You Can Blame it All on the Dutch

I was shopping one August for tomatoes and, despite Napa being one of the world's most magnificent agricultural regions, all the tomatoes were from a hothouse in Holland! Worse, they were hard and pale pink instead of the ripe tomatoes I was craving. I started to grow my own tomatoes and this eventually led to beans.

My first harvested heirloom bean was Rio Zape. They were pretty and easy to grow but I had no idea what to expect when I cooked them. They were similar to the pintos I liked but there was so much more going on. Hints of chocolate and coffee mixed with an earthy texture made my head spin. I was blown away by Rio Zape and the other heirloom beans I was growing, but also really confused why they were such a big secret. I took the beans to the farmers market, organizing things on my kitchen table. Soon there was a warehouse, followed by more markets and mail order. It seems we had struck a nerve. People agreed that heirloom beans were worth saving, growing and cooking. Currently our warehouse, a retail shop, and offices are in Napa, California, and a stop here is part of many tours of the wine country. 

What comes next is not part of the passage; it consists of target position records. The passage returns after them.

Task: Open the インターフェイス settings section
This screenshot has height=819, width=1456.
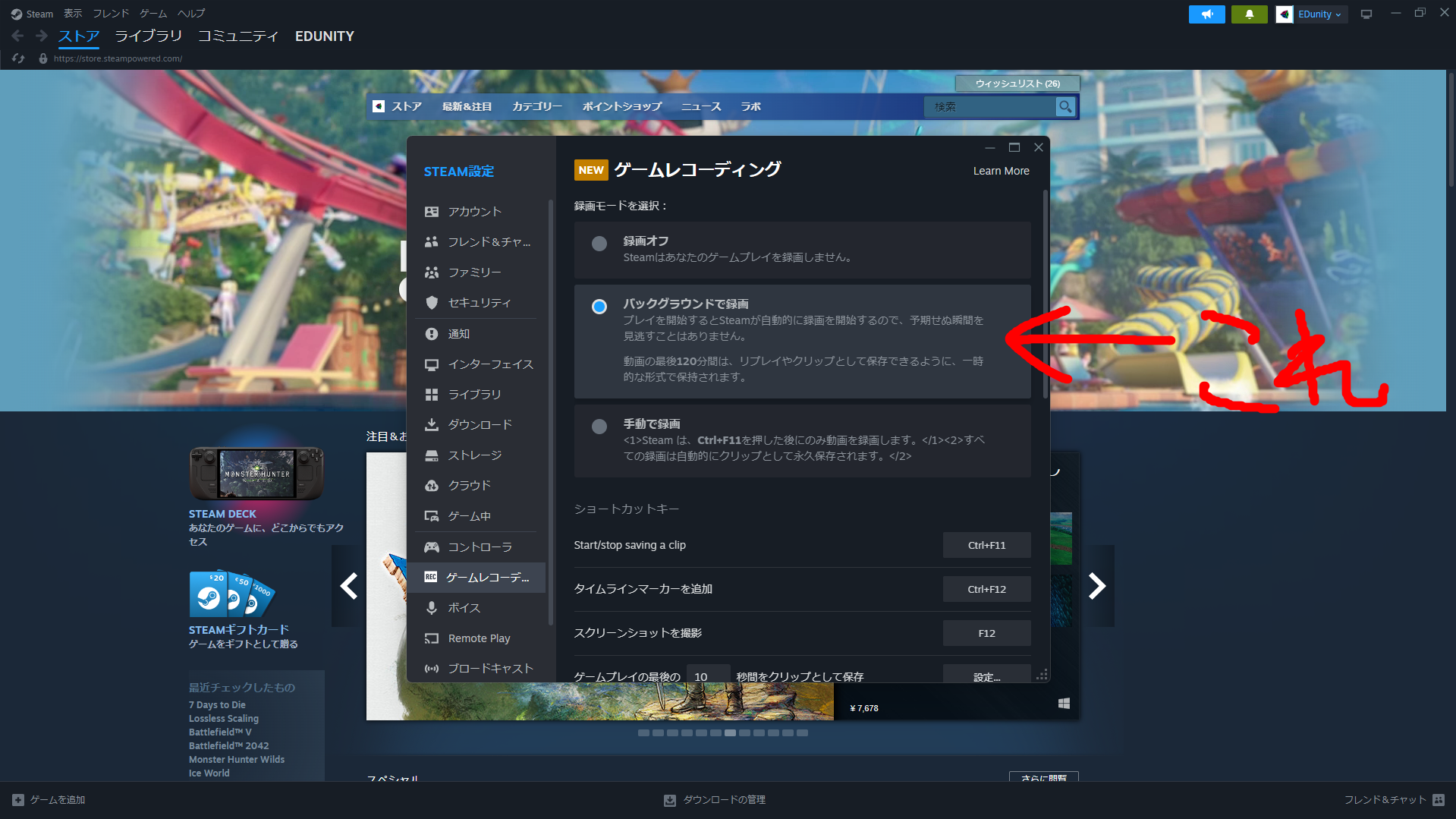Action: pyautogui.click(x=489, y=364)
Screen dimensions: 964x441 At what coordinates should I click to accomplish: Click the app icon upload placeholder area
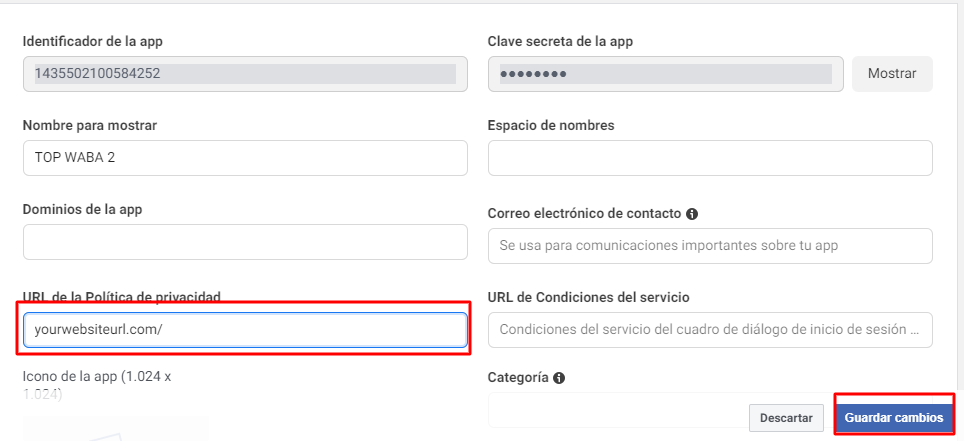tap(115, 428)
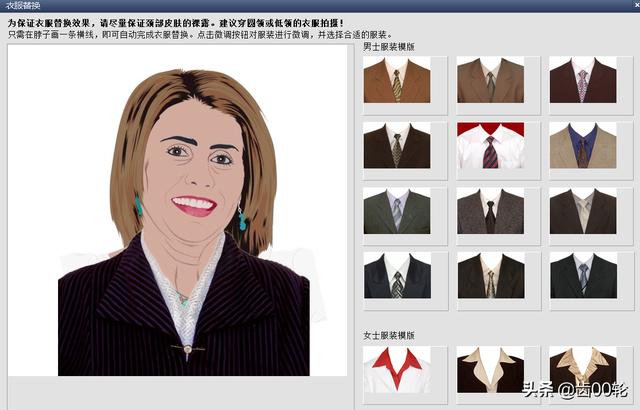Image resolution: width=640 pixels, height=410 pixels.
Task: Pick the maroon suit with pink striped tie
Action: [x=582, y=81]
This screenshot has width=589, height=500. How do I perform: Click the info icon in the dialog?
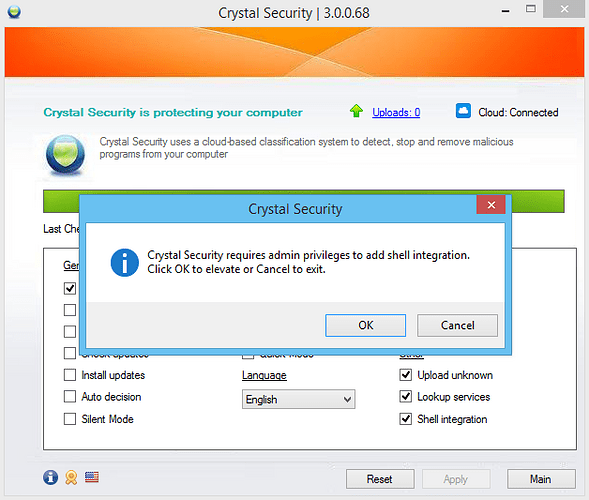coord(125,263)
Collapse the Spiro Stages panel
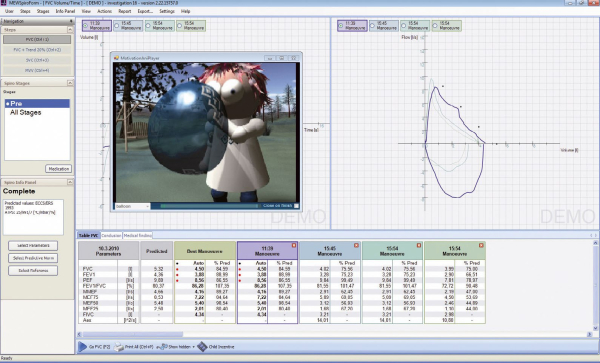Viewport: 600px width, 363px height. coord(70,83)
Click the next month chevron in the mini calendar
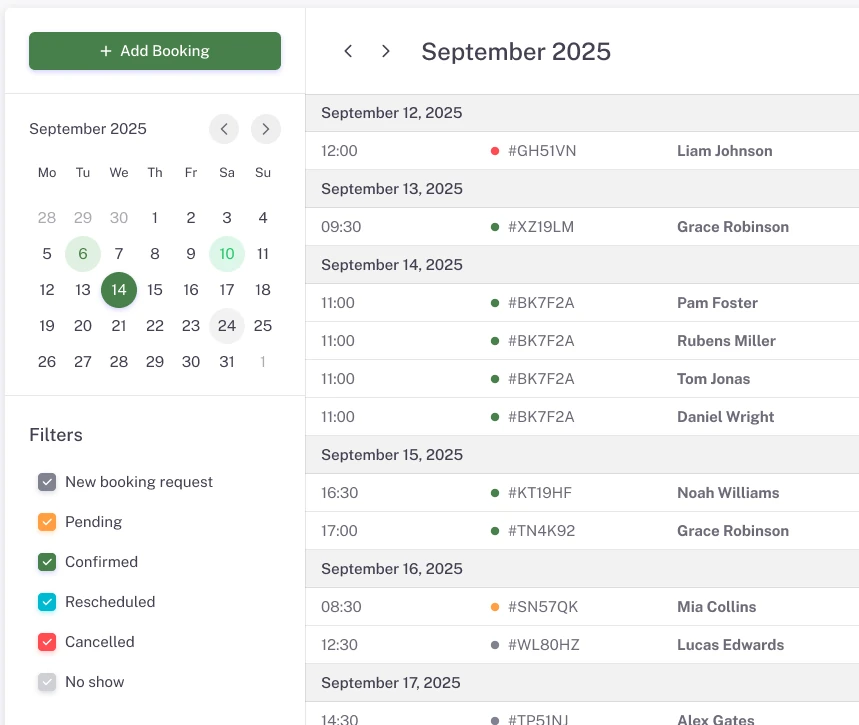Screen dimensions: 859x725 (266, 129)
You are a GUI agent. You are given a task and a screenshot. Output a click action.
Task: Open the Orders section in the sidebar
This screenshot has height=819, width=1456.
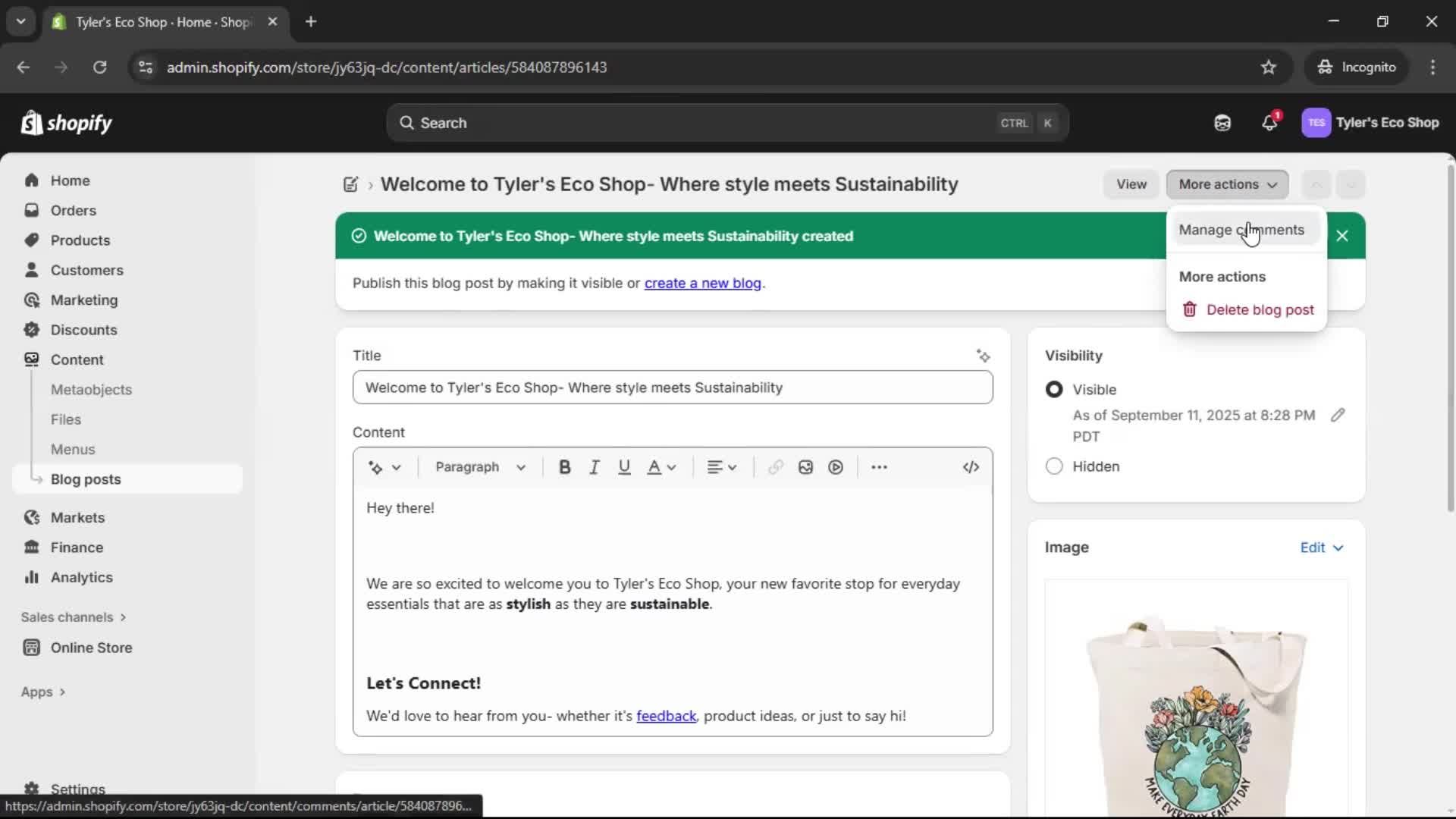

All of my agricultural pursuits have been based on being someone who likes to cook but gets frustrated by the lack of ingredients, especially those that are native to the Americas. One of the things that originally drew me to beans was the fact that they are indigenous to the Americas. It seems to me these indigenous ingredients should be familiar, if not common. American cuisine is re-inventing itself and I'd love to include ingredients, traditions and recipes from north and south of the border as part of the equation. I love the concept of The Americas. I feel as if it's just as important as the European heritage many of us share.